*** MATERIALS PROVIDED ***

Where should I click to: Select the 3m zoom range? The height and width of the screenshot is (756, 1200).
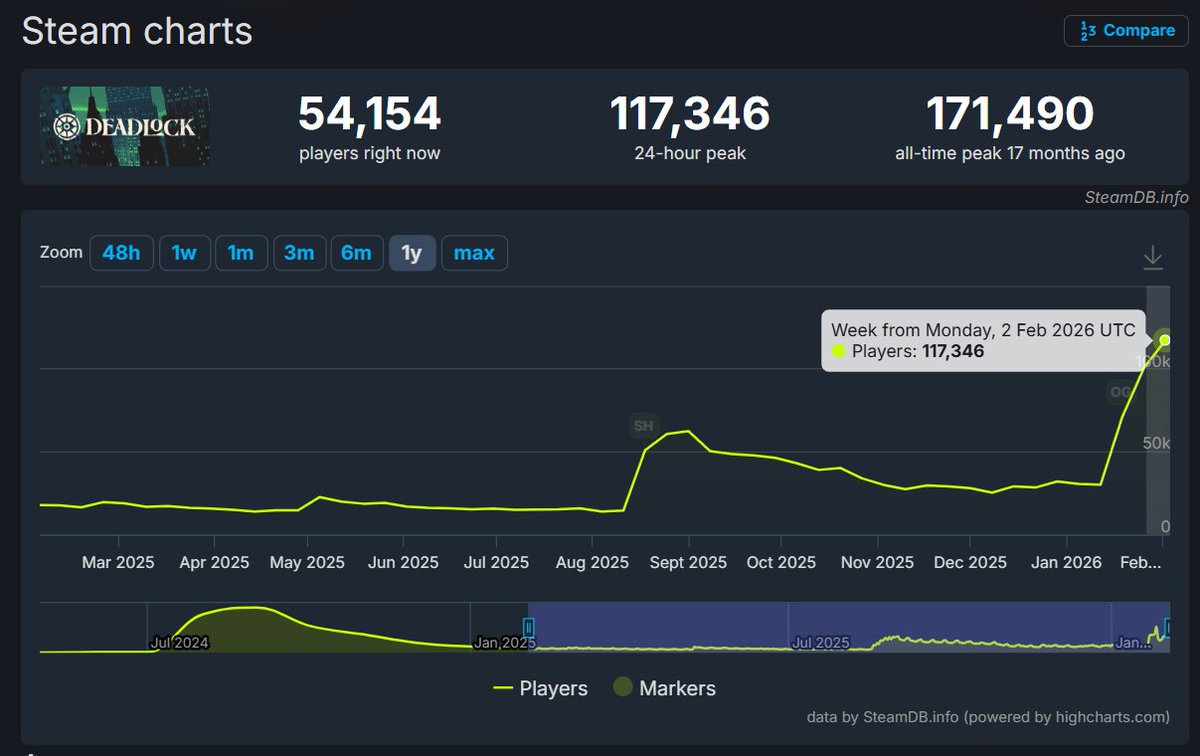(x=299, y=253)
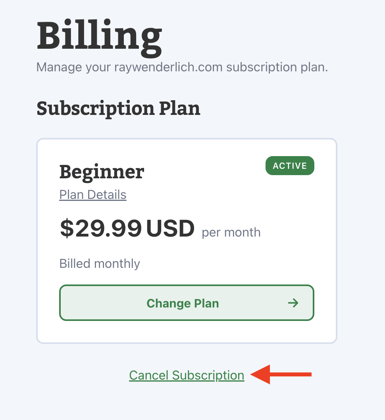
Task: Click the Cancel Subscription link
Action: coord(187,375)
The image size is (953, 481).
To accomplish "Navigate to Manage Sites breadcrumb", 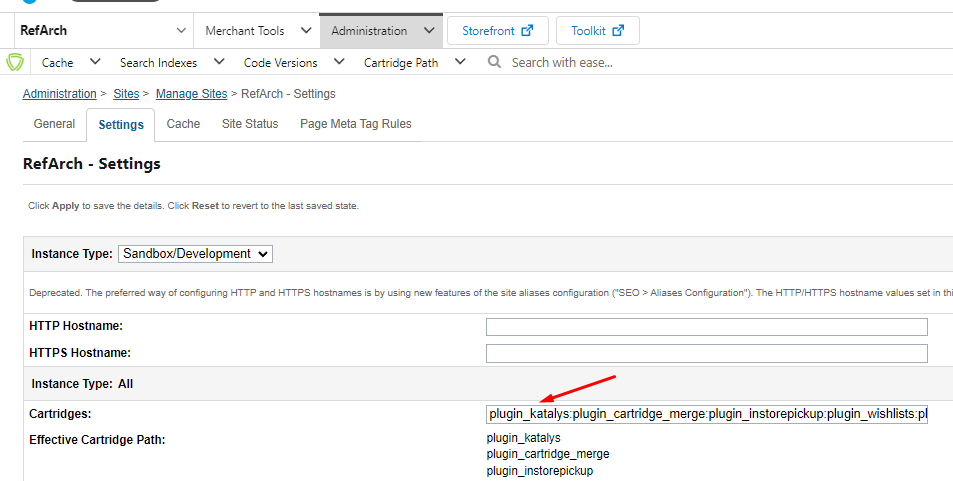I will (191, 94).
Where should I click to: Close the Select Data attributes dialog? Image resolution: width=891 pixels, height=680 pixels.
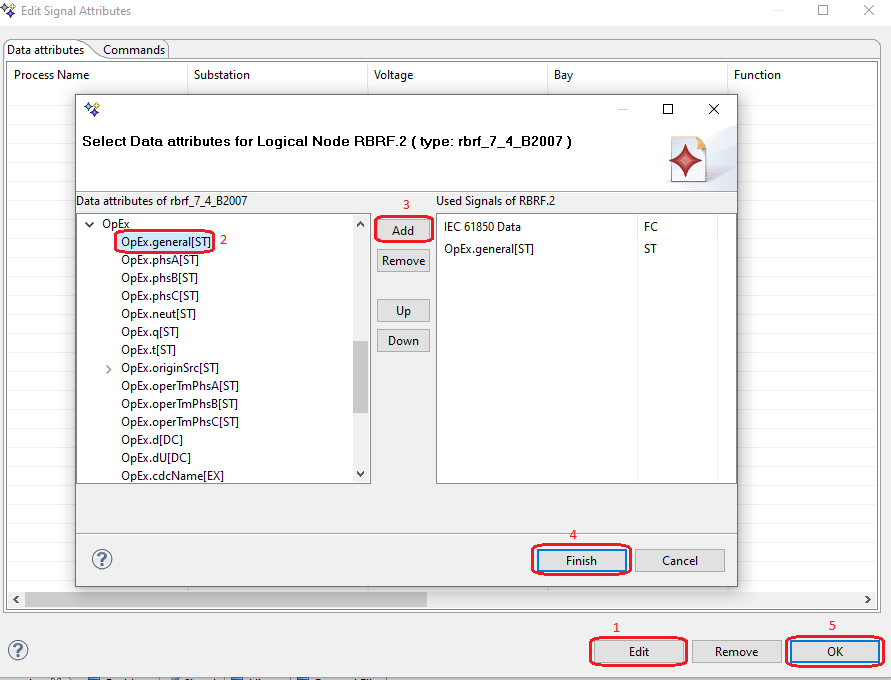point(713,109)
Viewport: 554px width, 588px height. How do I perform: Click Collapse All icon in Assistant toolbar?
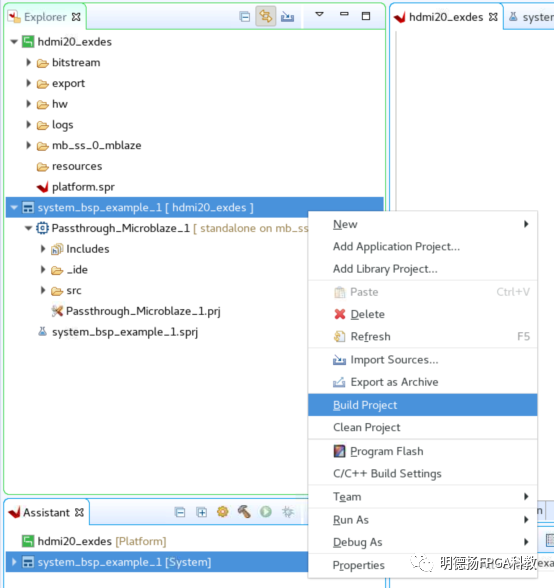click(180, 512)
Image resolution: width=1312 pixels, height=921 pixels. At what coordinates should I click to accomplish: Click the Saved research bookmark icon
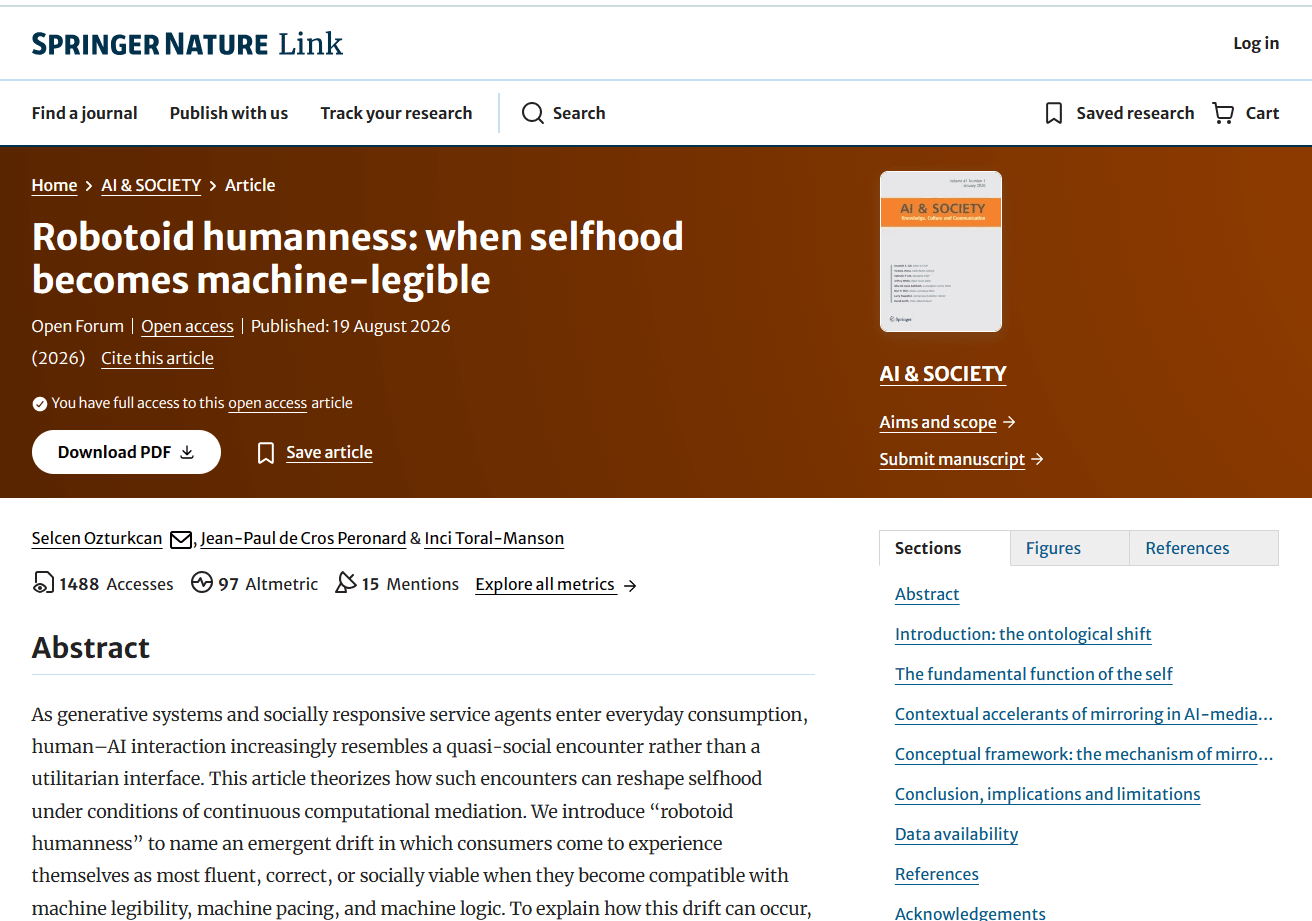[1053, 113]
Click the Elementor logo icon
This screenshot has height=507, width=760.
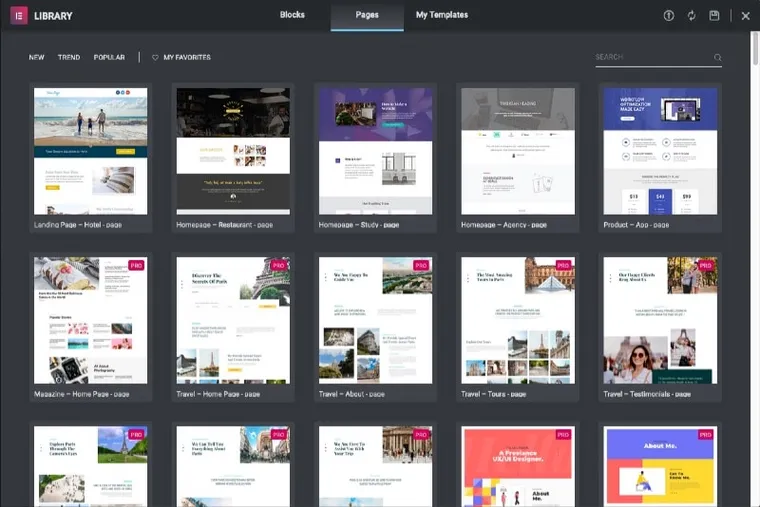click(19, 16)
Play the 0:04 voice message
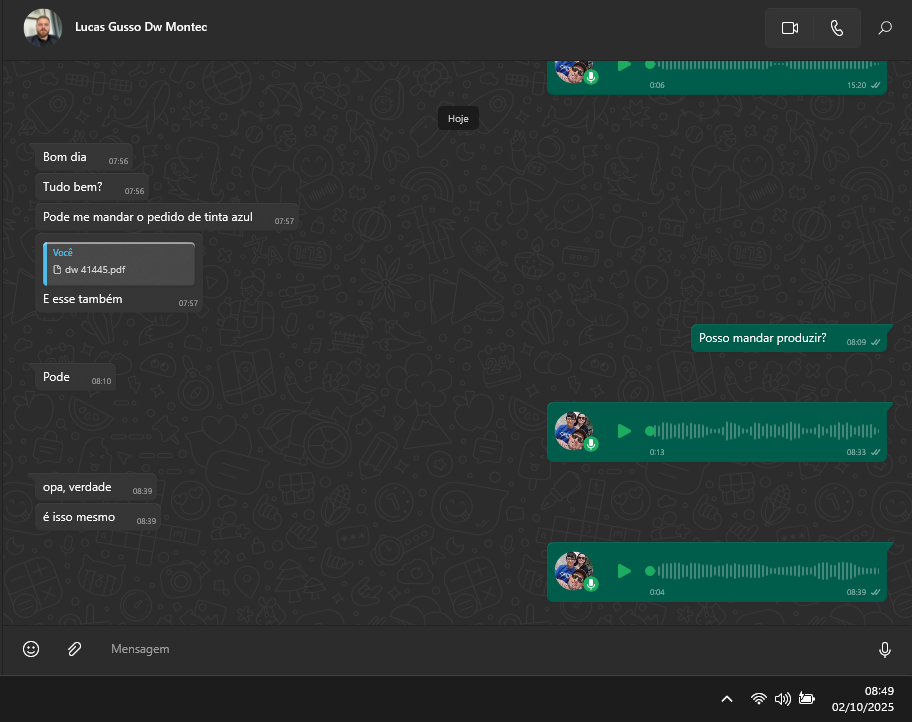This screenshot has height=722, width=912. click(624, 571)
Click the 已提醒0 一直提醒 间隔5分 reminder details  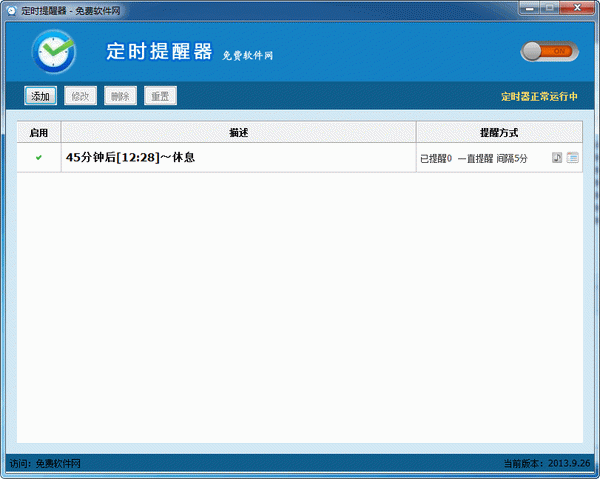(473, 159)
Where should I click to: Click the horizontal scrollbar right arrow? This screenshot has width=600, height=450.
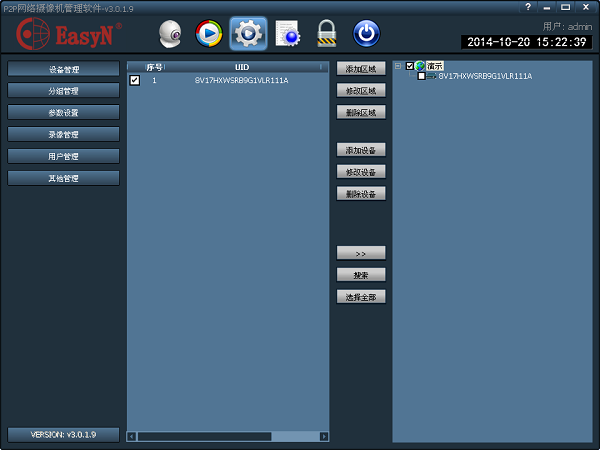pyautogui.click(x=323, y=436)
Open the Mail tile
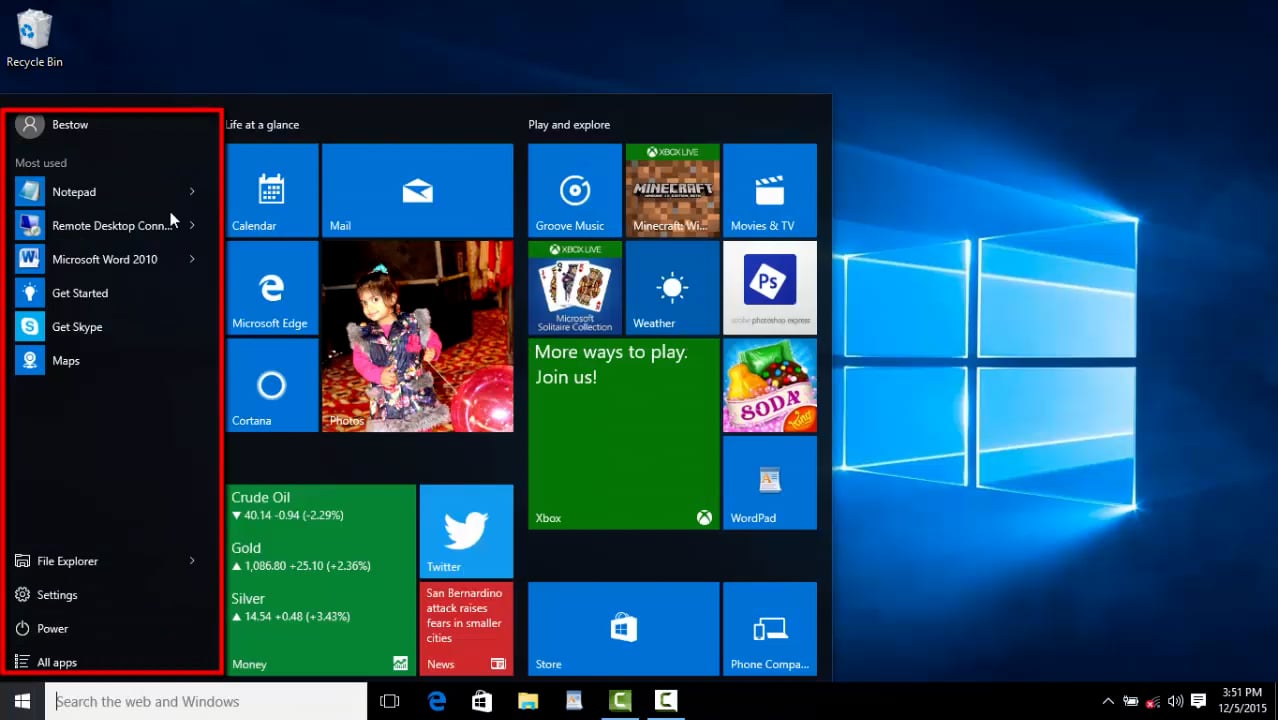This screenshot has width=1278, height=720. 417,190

*** End of MATERIALS PROVIDED ***

## WHAT THE TASK ASKS:
Beginning with the line containing "Where should I click to: Click" and ending with the last line of the data above, repeat each line exactly. Include no pictures and no other lines.

## OUTPUT:
Where should I click to: Click the horizontal scrollbar right arrow? This screenshot has width=600, height=450.
pyautogui.click(x=323, y=436)
Open the Mail tile
This screenshot has width=1278, height=720. 417,190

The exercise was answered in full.